ID: 1110168 • Letter: B

Question

Bank capital is the equity of the owners of the bank.

Under the Basel II guidelines, government securities would have zero weight in assets. Calculate the capital ratio of this bank. (NOte all reserves carry zero weight in the calculation of risk-weighted assets)

SUppose the government securities are actually as risky as non-government securities. Calculate the true capital ratio. Is the ratio lower or greater than initially calculated?  

Assets Liabilities Reserves $50m Checkable deposits $230 M securities $25 M Gov't Securities $25 M Loans $150 M Bank Capital $20 M

Explanation / Answer

a) Capital ratio is the percentage of the Banks capital to its total risk weighted assets.

Bank capital = $20M

Risk weighted assets are banks assets which weighted according to this risk associated with it.

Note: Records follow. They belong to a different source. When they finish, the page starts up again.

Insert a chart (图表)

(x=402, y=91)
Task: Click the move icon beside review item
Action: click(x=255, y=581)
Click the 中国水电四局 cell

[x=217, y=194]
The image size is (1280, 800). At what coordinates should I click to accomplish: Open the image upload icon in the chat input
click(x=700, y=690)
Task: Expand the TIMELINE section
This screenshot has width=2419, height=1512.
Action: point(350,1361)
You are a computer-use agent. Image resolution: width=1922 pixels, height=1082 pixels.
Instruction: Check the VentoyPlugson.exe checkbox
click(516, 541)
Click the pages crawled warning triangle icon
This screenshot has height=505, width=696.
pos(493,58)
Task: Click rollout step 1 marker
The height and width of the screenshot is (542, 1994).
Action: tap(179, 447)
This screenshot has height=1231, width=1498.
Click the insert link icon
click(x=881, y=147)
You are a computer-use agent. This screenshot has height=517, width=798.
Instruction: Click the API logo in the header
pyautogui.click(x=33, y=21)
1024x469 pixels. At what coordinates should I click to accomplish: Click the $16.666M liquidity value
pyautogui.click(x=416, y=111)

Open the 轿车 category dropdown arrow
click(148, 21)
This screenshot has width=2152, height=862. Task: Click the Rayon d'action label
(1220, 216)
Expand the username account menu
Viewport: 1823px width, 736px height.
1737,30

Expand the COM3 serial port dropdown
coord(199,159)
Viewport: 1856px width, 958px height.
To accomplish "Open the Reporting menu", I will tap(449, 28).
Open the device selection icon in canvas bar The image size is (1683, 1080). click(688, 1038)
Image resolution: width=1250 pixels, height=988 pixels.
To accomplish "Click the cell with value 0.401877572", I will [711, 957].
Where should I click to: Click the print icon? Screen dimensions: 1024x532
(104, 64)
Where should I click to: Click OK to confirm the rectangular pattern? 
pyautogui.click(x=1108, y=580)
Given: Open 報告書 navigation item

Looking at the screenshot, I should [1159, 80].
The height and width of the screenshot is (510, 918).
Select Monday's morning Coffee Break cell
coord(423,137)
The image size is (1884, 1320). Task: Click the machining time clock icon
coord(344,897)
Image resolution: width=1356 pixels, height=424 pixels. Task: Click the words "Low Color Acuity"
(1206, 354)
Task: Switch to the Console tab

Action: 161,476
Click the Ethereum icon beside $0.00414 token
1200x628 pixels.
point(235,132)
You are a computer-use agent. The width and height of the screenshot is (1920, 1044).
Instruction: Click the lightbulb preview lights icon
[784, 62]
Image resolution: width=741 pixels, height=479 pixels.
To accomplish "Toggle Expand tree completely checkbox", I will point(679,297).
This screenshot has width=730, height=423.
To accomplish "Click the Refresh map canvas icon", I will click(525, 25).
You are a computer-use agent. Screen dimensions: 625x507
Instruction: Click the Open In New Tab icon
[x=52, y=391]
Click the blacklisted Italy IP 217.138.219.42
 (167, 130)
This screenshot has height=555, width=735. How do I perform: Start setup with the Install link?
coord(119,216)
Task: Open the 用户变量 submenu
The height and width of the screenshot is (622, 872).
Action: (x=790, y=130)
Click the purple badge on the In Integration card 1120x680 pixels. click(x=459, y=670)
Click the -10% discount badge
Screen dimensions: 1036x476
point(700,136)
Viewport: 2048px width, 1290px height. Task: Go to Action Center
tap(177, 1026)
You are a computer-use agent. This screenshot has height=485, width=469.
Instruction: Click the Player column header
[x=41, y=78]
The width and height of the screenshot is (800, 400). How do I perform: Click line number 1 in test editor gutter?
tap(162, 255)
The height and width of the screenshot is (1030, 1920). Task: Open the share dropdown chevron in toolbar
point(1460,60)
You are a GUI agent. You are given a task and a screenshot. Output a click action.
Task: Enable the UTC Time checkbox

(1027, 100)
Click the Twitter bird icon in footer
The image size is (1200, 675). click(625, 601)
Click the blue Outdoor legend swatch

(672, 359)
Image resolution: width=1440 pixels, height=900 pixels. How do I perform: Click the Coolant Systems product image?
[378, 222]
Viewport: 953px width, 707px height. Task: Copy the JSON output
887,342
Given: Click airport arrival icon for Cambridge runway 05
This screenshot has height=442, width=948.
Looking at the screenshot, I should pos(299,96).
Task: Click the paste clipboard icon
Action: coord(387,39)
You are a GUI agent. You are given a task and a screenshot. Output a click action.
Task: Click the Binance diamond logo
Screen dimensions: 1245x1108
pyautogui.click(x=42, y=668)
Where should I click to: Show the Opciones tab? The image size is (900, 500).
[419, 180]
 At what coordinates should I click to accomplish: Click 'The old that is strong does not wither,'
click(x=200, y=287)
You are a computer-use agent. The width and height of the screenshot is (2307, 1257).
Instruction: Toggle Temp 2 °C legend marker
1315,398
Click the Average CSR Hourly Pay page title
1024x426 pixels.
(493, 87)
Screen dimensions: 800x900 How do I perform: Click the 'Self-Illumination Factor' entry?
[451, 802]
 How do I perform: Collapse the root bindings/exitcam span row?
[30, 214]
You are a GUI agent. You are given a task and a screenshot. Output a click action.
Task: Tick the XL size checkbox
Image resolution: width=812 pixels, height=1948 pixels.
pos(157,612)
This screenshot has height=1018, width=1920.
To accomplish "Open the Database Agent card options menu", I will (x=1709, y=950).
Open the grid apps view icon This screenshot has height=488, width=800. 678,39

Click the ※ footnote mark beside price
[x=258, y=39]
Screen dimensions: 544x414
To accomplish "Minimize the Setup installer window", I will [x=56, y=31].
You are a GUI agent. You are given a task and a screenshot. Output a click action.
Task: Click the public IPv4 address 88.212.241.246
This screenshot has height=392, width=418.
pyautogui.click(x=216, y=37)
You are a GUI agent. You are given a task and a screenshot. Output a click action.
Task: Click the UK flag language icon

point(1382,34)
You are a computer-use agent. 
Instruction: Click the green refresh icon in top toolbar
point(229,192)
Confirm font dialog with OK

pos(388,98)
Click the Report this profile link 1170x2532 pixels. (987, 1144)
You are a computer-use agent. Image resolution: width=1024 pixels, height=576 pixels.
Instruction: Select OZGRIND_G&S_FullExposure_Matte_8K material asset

Risk weighted assets = securities + loans = 25 + 150 = $175M

capital ratio = bank capital/risk weighted assets

capital ratio = (20/175)*100

capital ratio = 11.43%

b) If government securites are as risky as non-government securities then

True risk weighted asset = risk weighted asset + government securities = 175 + 25 = $200M

True capital ratio = bank capital/True risk weighted asset

True capital ratio = (20/200)*100

True capital ratio = 10%

True capital ratio is lower than the initial capital ratio.